Hace unos años, en cualquier viaje en autobús o en automóvil por las carreteras del país, miles de insectos se pegaban y morían en los parabrisas. Hoy ya no es un fenómeno frecuente. Solo en caminos de pueblos alejados, inmersos en la selva del trópico, un vendaval de diversidad de invertebrados voladores pulula y chocan con el automóvil.

Las luciérnagas son insectos amenazados. Se calculan que existen alrededor de 2,000 especies de luciérnagas que viven en humedales, campos de cultivo, bosques, y praderas del mundo. Hoy en día son afectadas por la urbanización creciente, la industrialización y el uso agrícola del suelo. Esto provoca la pérdida y fragmentación de los hábitats de las luciérnagas y otros insectos y animales. Simplemente, las poblaciones de luciérnagas no se pueden dispersar fácilmente y quedan aisladas. La creciente iluminación artificial afecta los rituales de cortejo de las luciérnagas. Se cree que los destellos luminosos son parte de la comunicación entre machos y hembras, y al no ser percibidos cabalmente, afectan el comportamiento reproductivo. Aunque faltaría documentar un mayor número de casos y situaciones, los pesticidas organofosforados afectan los estados larvarios de las luciérnagas, que en su mayoría sucede bajo tierra.
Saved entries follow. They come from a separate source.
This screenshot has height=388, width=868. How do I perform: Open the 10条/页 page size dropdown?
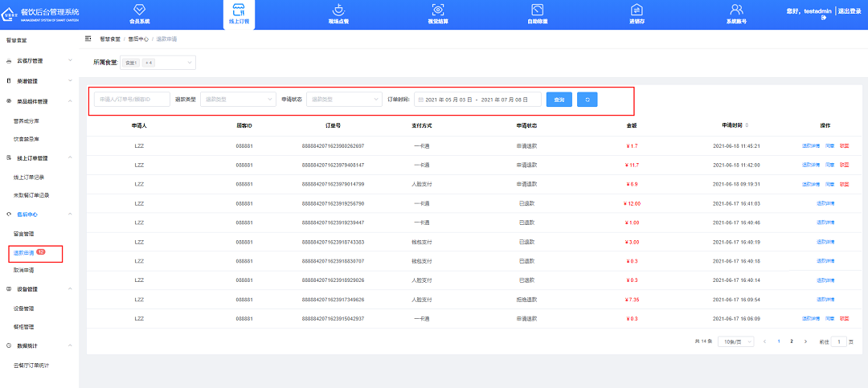point(735,341)
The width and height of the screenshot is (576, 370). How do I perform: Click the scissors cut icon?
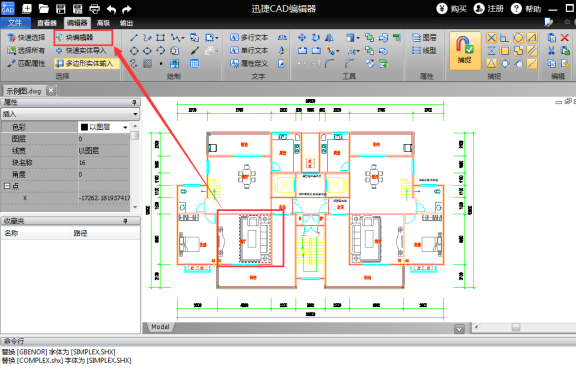(x=551, y=51)
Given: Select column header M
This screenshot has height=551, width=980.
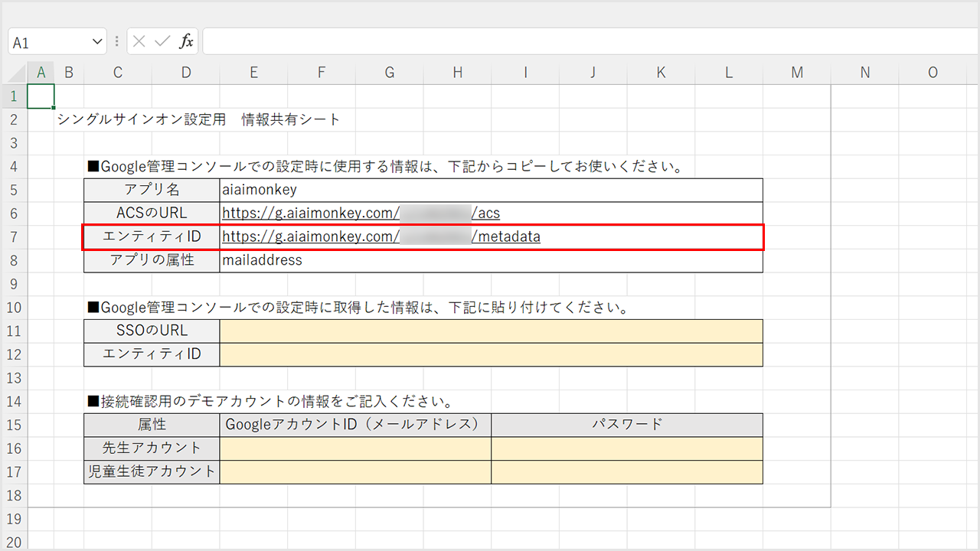Looking at the screenshot, I should (x=797, y=73).
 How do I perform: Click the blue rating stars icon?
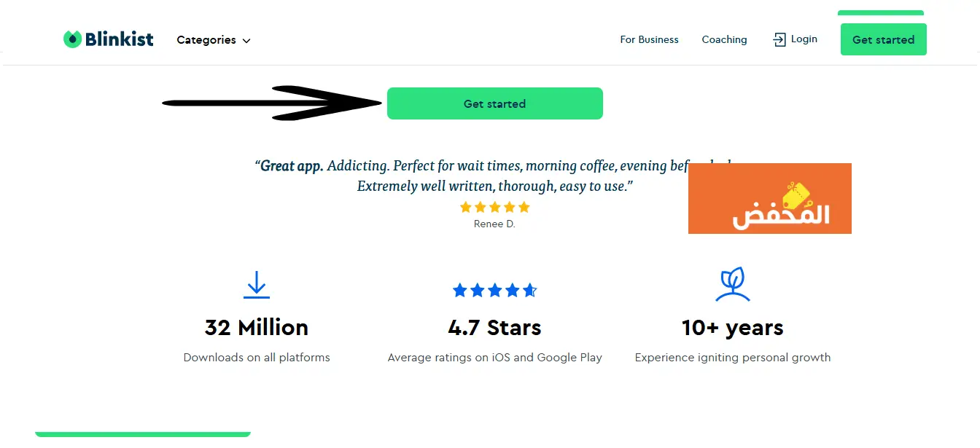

El origen de las luciérnagas se remonta a más de 200 millones de años. En ese tiempo se han adaptado a diversos ambientes naturales y desarrollado estrategias de sobrevivencia verdaderamente sorprendentes y variadas. La misma producción de luz dentro de las células abdominales de este escarabajo es una obra de ingeniería, arte y biología. No hay una sola solución posible para combinar el progreso y conservar la naturaleza, pero podemos comenzar respetando los hábitats naturales de las especies.